Although any methods and materials similar or equivalent to those
described herein can also be used in the practice or testing of the
present disclosure, the preferred methods and materials are now
described.
[0027] All publications and patents cited in this specification are
herein incorporated by reference as if each individual publication
or patent were specifically and individually indicated to be
incorporated by reference and are incorporated herein by reference
to disclose and describe the methods and/or materials in connection
with which the publications are cited. The citation of any
publication is for its disclosure prior to the filing date and
should not be construed as an admission that the present disclosure
is not entitled to antedate such publication by virtue of prior
disclosure. Further, the dates of publication provided could be
different from the actual publication dates that may need to be
independently confirmed.
[0028] As will be apparent to those of skill in the art upon
reading this disclosure, each of the individual embodiments
described and illustrated herein has discrete components and
features that may be readily separated from or combined with the
features of any of the other several embodiments without departing
from the scope or spirit of the present disclosure. Any recited
method can be carried out in the order of events recited or in any
other order that is logically possible.
[0029] Embodiments of the present disclosure will employ, unless
otherwise indicated, techniques of chemistry, polymer chemistry,
foam chemistry, and the like, which are within the skill of the
art. Such techniques are explained fully in the literature.
[0030] The following examples are put forth so as to provide those
of ordinary skill in the art with a complete disclosure and
description of how to perform the methods and use the compositions
and compounds disclosed and claimed herein. Efforts have been made
to ensure accuracy with respect to numbers (e.g., amounts,
temperature, etc.), but some errors and deviations should be
accounted for. Unless indicated otherwise, parts are parts by
weight, temperature is in .degree. C., and pressure is in
atmospheres. Standard temperature and pressure are defined as
25.degree. C. and 1 atmosphere.
[0031] Before the embodiments of the present disclosure are
described in detail, it is to be understood that, unless otherwise
indicated, the present disclosure is not limited to particular
materials, reagents, reaction materials, manufacturing processes,
or the like, as such can vary. It is also to be understood that the
terminology used herein is for purposes of describing particular
embodiments only, and is not intended to be limiting. It is also
possible in the present disclosure that steps can be executed in
different sequence where this is logically possible.
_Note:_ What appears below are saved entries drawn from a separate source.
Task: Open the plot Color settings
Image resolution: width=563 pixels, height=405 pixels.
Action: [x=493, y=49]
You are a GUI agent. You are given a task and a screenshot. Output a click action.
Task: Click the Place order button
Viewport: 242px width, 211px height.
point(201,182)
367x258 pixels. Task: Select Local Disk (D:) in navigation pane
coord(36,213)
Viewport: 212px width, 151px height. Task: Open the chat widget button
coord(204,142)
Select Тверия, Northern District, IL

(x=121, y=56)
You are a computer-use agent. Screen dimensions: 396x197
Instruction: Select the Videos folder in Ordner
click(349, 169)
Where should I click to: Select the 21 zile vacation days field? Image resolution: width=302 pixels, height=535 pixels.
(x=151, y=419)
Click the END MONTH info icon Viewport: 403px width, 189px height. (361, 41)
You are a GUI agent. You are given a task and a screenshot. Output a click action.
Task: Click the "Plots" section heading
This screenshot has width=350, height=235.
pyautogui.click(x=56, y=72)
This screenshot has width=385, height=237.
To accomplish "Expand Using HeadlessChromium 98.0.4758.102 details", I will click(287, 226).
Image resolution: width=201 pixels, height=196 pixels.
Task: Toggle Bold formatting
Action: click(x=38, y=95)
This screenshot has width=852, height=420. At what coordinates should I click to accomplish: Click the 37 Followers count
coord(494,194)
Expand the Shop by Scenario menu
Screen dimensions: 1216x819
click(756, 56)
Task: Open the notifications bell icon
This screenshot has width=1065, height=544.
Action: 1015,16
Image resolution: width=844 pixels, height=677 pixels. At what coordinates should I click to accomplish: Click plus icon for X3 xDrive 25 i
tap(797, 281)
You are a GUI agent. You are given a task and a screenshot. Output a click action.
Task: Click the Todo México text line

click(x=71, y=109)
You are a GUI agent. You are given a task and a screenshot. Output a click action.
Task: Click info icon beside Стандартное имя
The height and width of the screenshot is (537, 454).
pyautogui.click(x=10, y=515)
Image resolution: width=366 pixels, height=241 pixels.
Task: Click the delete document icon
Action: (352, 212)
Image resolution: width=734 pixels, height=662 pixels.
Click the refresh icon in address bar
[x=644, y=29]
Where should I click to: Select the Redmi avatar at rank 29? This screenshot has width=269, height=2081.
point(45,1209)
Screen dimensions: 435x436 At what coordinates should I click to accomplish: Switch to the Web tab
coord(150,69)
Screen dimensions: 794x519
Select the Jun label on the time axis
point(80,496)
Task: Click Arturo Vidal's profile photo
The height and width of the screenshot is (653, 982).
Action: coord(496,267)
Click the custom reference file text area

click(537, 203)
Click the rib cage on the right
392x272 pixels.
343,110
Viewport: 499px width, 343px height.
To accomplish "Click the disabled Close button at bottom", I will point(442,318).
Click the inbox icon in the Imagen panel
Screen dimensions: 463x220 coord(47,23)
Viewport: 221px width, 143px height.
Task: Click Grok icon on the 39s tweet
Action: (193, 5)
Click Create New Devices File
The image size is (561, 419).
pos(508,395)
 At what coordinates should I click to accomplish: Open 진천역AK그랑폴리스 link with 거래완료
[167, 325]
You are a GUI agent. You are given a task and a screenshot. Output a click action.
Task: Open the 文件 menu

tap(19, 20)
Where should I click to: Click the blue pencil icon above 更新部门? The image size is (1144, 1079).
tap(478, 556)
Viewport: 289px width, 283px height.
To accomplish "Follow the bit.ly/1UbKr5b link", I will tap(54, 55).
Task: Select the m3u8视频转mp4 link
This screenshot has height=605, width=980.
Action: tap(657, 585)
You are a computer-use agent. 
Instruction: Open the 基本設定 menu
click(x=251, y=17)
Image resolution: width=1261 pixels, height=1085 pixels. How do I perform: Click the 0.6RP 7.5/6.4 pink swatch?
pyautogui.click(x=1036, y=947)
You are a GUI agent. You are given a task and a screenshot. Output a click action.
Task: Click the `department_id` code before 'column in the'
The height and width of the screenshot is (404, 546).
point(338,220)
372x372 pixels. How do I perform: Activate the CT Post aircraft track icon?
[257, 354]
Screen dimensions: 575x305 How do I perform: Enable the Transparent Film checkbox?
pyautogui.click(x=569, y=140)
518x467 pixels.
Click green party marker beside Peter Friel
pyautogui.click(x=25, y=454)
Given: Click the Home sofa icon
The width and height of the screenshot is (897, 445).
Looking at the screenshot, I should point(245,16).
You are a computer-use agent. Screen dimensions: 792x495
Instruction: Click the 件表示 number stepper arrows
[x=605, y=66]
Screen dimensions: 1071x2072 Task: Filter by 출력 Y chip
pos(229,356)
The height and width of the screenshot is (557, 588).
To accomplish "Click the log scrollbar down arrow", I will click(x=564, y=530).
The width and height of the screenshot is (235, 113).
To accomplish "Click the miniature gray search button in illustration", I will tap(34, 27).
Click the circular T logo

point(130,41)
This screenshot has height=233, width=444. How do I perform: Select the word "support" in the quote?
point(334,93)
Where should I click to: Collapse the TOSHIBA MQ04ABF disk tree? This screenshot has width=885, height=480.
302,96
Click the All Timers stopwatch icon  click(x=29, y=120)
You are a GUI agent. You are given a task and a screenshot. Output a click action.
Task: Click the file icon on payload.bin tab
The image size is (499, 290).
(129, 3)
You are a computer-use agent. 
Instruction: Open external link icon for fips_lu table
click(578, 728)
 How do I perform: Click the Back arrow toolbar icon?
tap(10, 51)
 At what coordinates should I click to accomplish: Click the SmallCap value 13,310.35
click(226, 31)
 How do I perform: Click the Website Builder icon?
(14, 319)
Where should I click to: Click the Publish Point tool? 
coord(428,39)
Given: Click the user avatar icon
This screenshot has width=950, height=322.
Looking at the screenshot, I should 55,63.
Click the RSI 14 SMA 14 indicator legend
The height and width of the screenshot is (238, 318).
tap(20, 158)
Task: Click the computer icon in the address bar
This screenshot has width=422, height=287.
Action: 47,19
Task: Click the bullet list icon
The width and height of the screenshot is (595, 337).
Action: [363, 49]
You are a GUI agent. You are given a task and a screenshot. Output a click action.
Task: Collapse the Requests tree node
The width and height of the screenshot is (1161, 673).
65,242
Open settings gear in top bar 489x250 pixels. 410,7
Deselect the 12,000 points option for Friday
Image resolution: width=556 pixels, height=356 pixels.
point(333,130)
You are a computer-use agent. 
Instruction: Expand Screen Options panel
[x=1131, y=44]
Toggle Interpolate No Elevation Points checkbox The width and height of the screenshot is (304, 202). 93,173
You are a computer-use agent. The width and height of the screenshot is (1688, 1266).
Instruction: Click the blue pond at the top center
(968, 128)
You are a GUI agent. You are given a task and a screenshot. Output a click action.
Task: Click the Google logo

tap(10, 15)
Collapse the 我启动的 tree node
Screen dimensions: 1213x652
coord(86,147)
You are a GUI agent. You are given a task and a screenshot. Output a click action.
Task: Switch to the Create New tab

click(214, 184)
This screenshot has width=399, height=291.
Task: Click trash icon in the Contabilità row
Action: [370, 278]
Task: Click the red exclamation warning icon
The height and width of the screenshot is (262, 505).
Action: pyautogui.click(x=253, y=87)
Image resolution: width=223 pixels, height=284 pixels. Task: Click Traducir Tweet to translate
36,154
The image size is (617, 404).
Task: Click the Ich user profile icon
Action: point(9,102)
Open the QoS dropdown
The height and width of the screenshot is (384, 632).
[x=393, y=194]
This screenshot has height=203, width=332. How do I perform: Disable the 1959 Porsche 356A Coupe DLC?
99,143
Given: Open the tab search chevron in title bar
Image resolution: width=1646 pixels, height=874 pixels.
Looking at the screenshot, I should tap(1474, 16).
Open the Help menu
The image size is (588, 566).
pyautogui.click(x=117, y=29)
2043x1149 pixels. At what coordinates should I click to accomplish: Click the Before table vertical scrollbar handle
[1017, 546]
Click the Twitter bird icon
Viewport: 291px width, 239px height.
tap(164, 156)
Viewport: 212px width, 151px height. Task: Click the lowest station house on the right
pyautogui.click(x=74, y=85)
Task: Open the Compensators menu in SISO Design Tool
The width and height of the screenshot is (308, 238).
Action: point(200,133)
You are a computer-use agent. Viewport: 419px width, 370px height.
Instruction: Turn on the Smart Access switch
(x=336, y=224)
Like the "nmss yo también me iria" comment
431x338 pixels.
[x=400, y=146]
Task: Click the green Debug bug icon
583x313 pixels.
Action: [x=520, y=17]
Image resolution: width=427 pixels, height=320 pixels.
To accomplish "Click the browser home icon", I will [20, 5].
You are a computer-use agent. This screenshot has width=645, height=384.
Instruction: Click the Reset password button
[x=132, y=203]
[0032] As used in this specification and the appended claims, the
singular forms "a," "an," and "the" include plural referents unless
the context clearly dictates otherwise. Thus, for example,
reference to "a support" includes a plurality of supports. In this
specification and in the claims that follow, reference will be made
to a number of terms that shall be defined to have the following
meanings unless a contrary intention is apparent.
Definitions:
[0033] A "board stock foam" is a product of a polyol composition
and a polyisocyanate composition which are foamable. The board
stock foam can be a polyurethane or polyisocyanurate board stock
foam. Foamable means the resulting board stock has a cell structure
produced by an expansion process. This process is known as
"foaming" and provides a board stock product of comparatively low
weight per unit volume and with low thermal conductivity. The
foaming process can be carried out substantially simultaneously
with the production of the board stock foam. Board stock foam are
often used as insulators for noise abatement and/or as heat
insulators in construction, in cooling and heating technology
(e.g., household appliances), for producing composite materials
(e.g., sandwich elements for roofing and siding), and for wood
simulation material, model-making material, and packaging.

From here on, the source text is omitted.